__Given text__
-------

Perhaps in looking for freedom and flexibility, I find a feminist orientation. For my body’s wisdom, I am grateful. For bell hooks (as a guide and companion), I am grateful. For the divine timing of re-reading Feminism Is for Everybody, I am grateful. For friends who consider these questions with me, I am grateful. For remembering and rethinking the past, I am grateful. For the possibilities of healing personal and political hurt, I am grateful. For processing the wedding through writing, I am grateful. For the reorientation toward gratitude, yes: I am grateful.

Refueling with Feminists of Color

My last post shared blogs I love—blogs by feminists and womanists of color. I was motivated to write this post while working on a related one for the YWCA Southeast Wisconsin:

Screen Shot 2017-03-18 at 6.22.57 PM

Refueling with Feminists of Color” shares books, blogs, and events to refuel the activist fire or to get fired up. Especially at this time of ever-increasing violence (symbolic, cultural, structural, and direct violence), I seek ways to keep commitments alight, to keep visions burning brightly.

I find much inspiration among feminists and womanists of color—in the books highlighted in this post for the YWCA, in the blogs I read on a daily basis, and in the events that allow me to connect with and learn from others.

-------

__Data for processing__
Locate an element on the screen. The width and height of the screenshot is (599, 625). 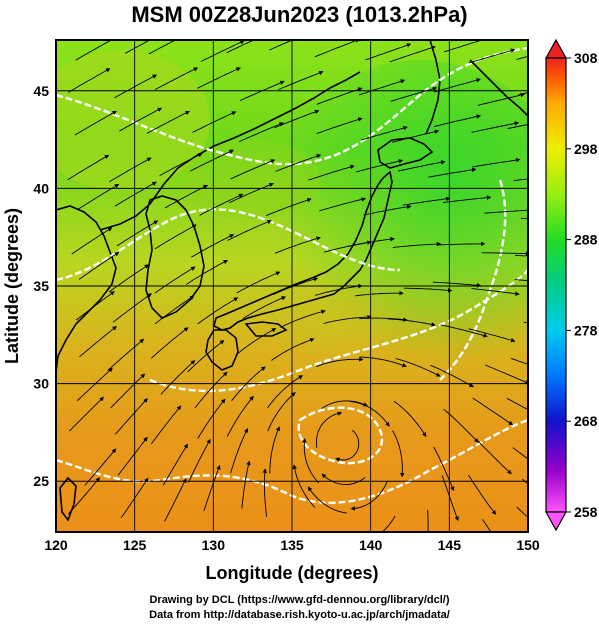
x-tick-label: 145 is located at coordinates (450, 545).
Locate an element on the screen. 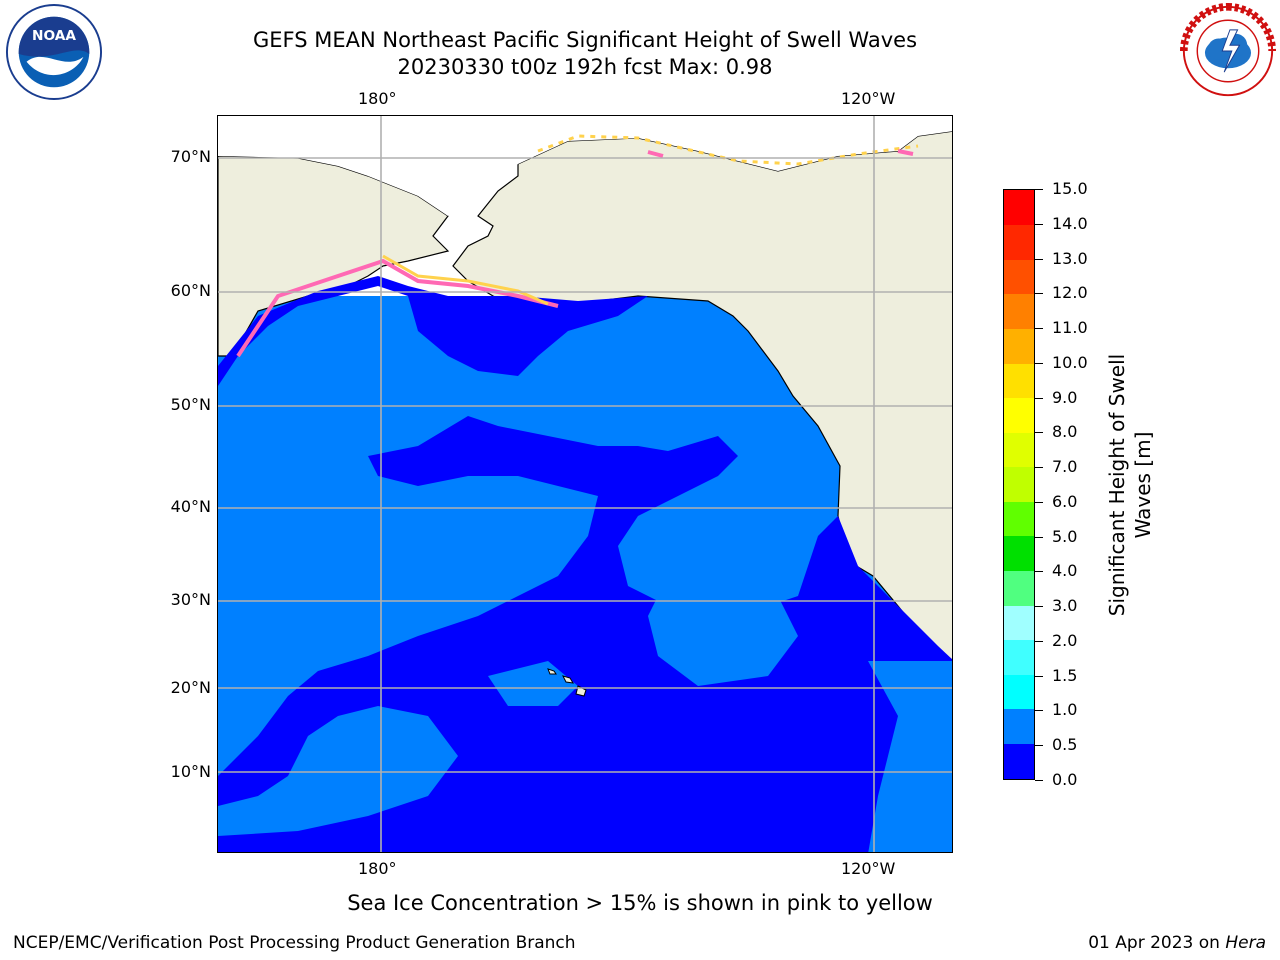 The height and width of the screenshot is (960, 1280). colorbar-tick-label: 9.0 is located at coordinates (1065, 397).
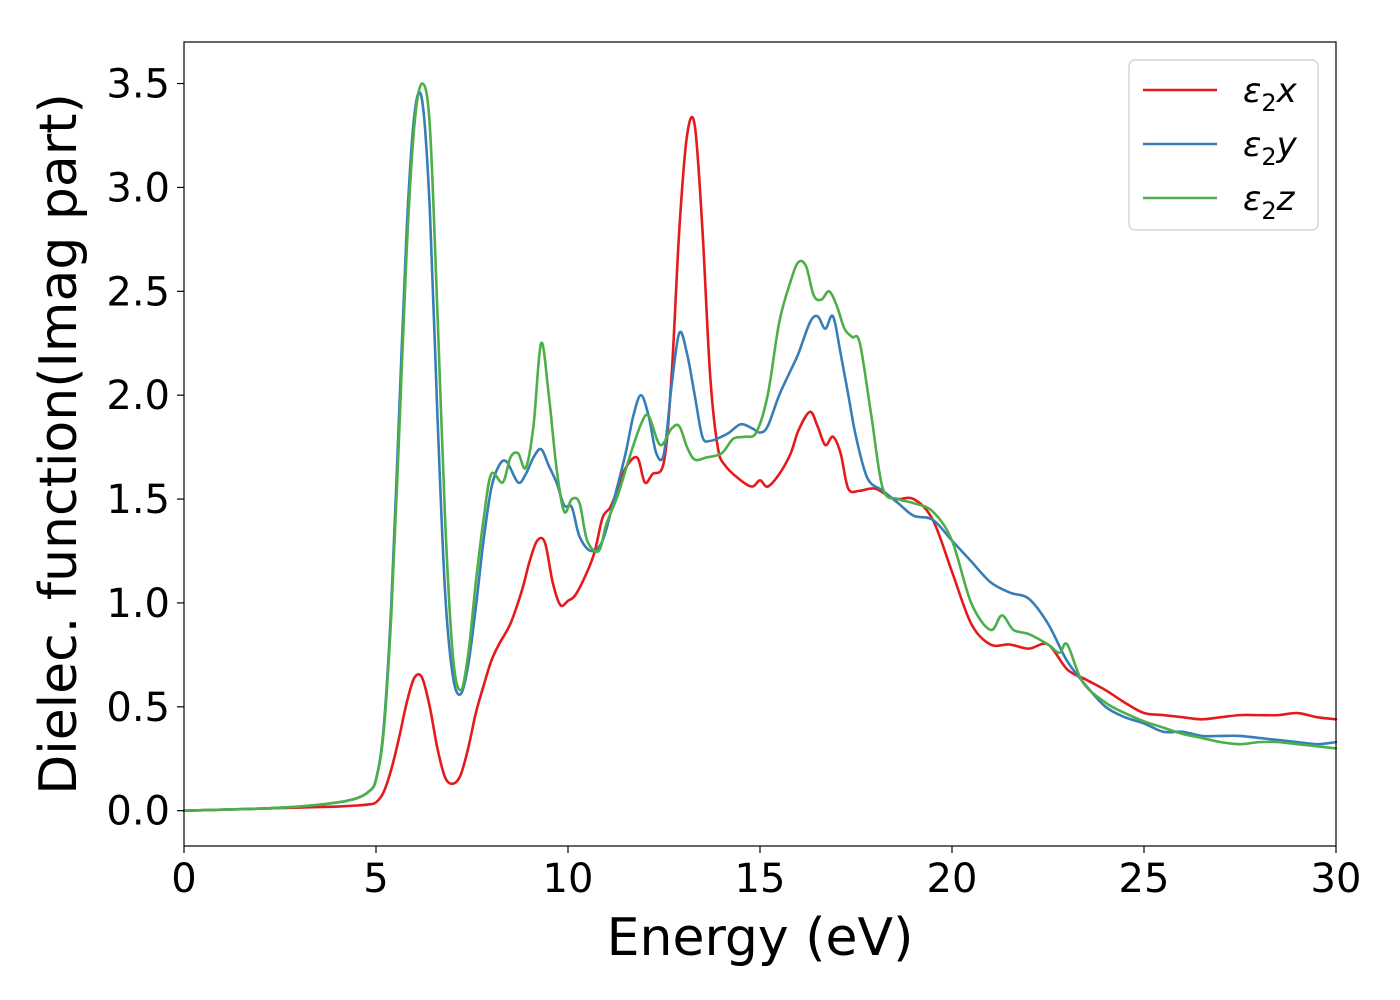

-------

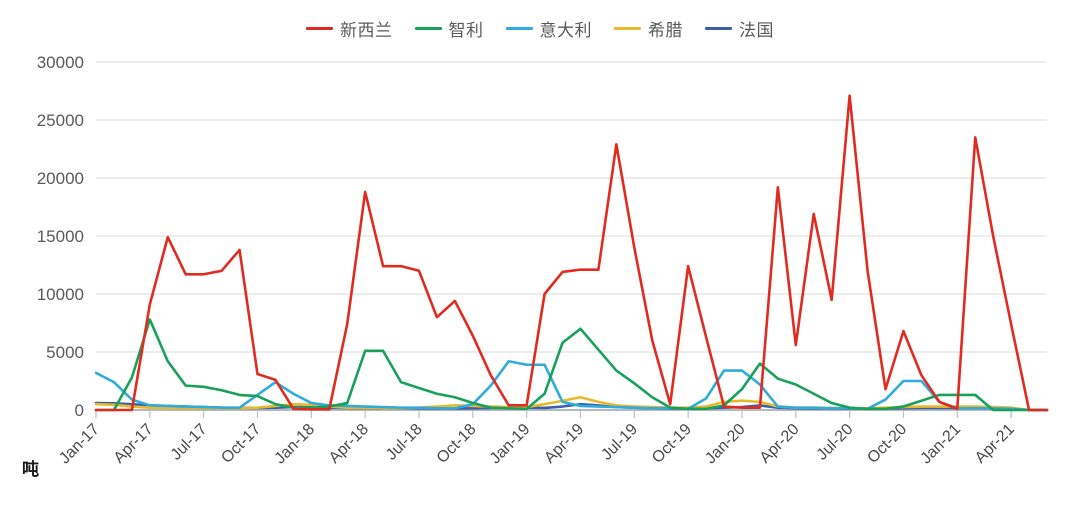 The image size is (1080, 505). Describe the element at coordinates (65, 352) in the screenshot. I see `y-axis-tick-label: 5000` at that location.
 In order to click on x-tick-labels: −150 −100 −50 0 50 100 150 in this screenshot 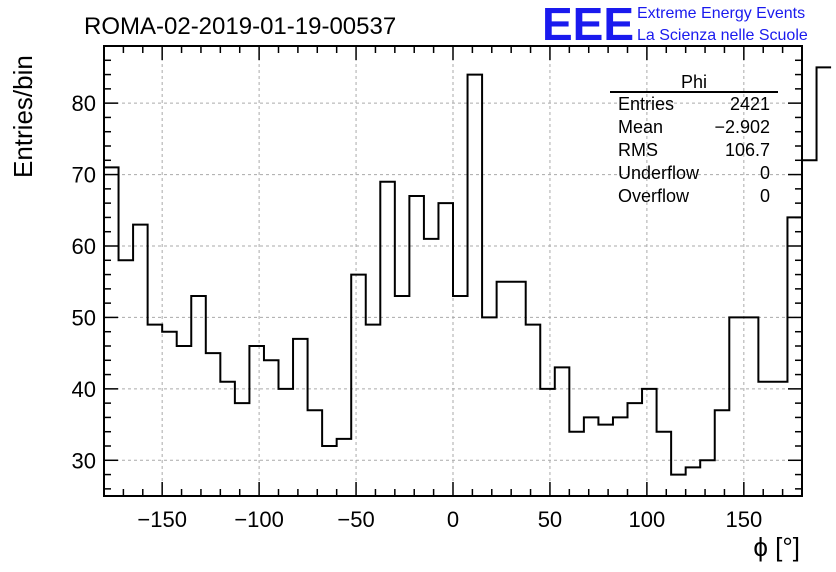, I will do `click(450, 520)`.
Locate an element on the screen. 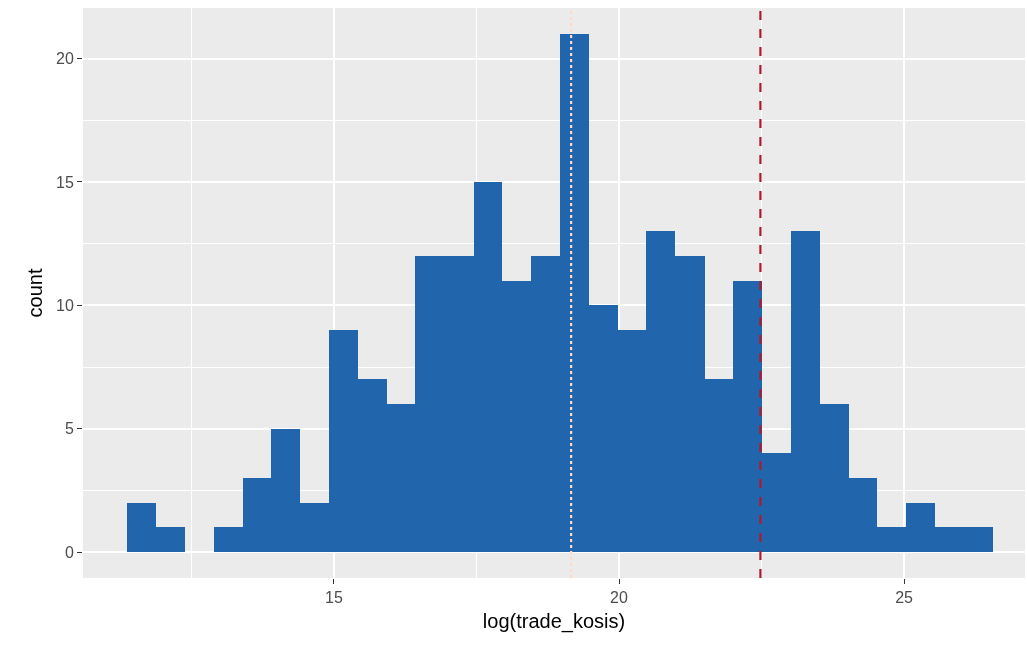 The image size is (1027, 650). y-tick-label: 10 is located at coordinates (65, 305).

-------

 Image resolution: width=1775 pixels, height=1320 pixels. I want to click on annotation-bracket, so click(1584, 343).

-------

__Instructions__
**1)** In the blog excerpt, which organization was the related post written for?
**2)** Output the lines of the listing between the line holding "Locate an element on the screen. The" and the line holding "x-tick-label: 145 is", inclusive, as a JSON list of strings, one per line, with the pictures left out.
The blog excerpt and the listing have nothing to do with each other.

__Solutions in order__
**1)** The YWCA Southeast Wisconsin.

**2)**
[
  "Locate an element on the screen. The width and height of the screenshot is (599, 625). ",
  "x-tick-label: 145 is located at coordinates (450, 545)."
]